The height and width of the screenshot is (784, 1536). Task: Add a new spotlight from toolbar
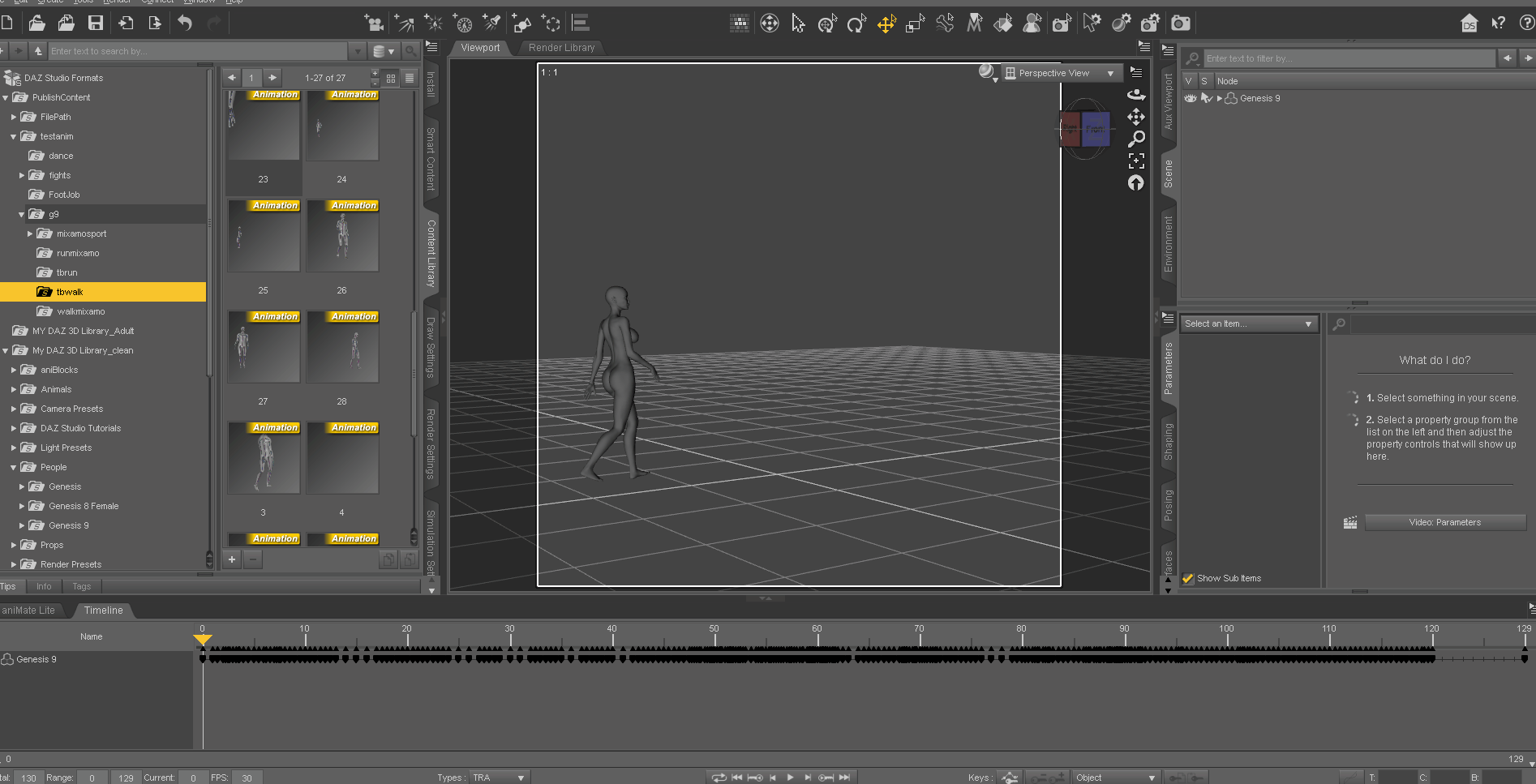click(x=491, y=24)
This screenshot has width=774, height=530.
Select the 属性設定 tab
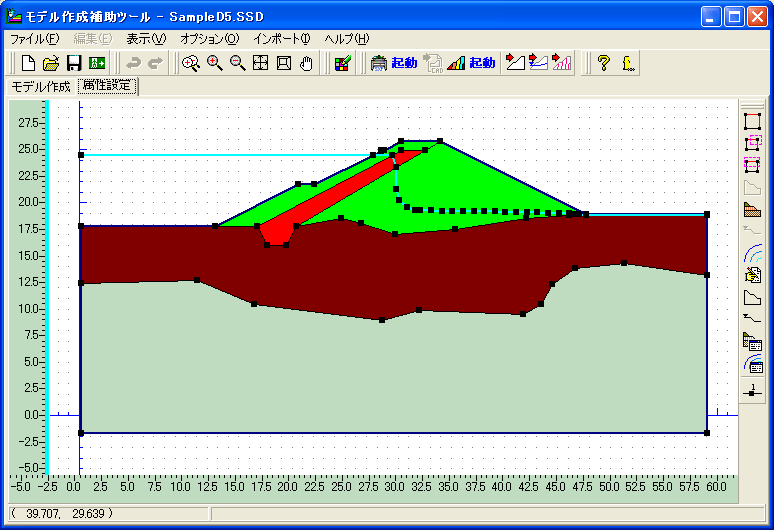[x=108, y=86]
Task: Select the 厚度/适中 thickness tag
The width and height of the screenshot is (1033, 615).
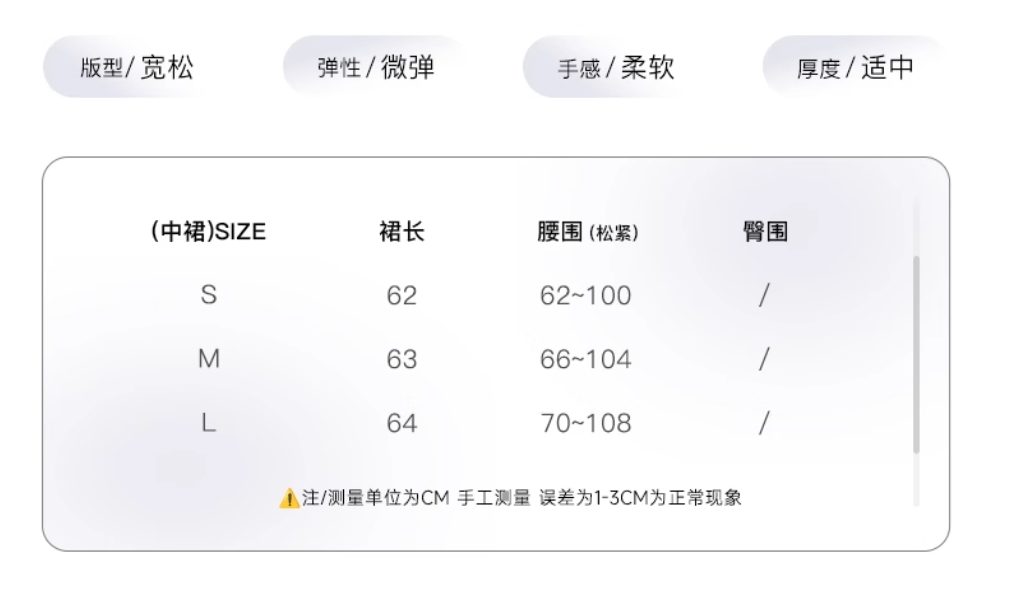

Required action:
Leaving the pictures out, transcribe the entries above exactly as written.

Solution to the problem:
The height and width of the screenshot is (784, 1536). Task: Add a new spotlight from toolbar
click(x=491, y=24)
This screenshot has width=774, height=530.
Select the 属性設定 tab
[x=108, y=86]
Task: Select the 厚度/适中 thickness tag
The width and height of the screenshot is (1033, 615).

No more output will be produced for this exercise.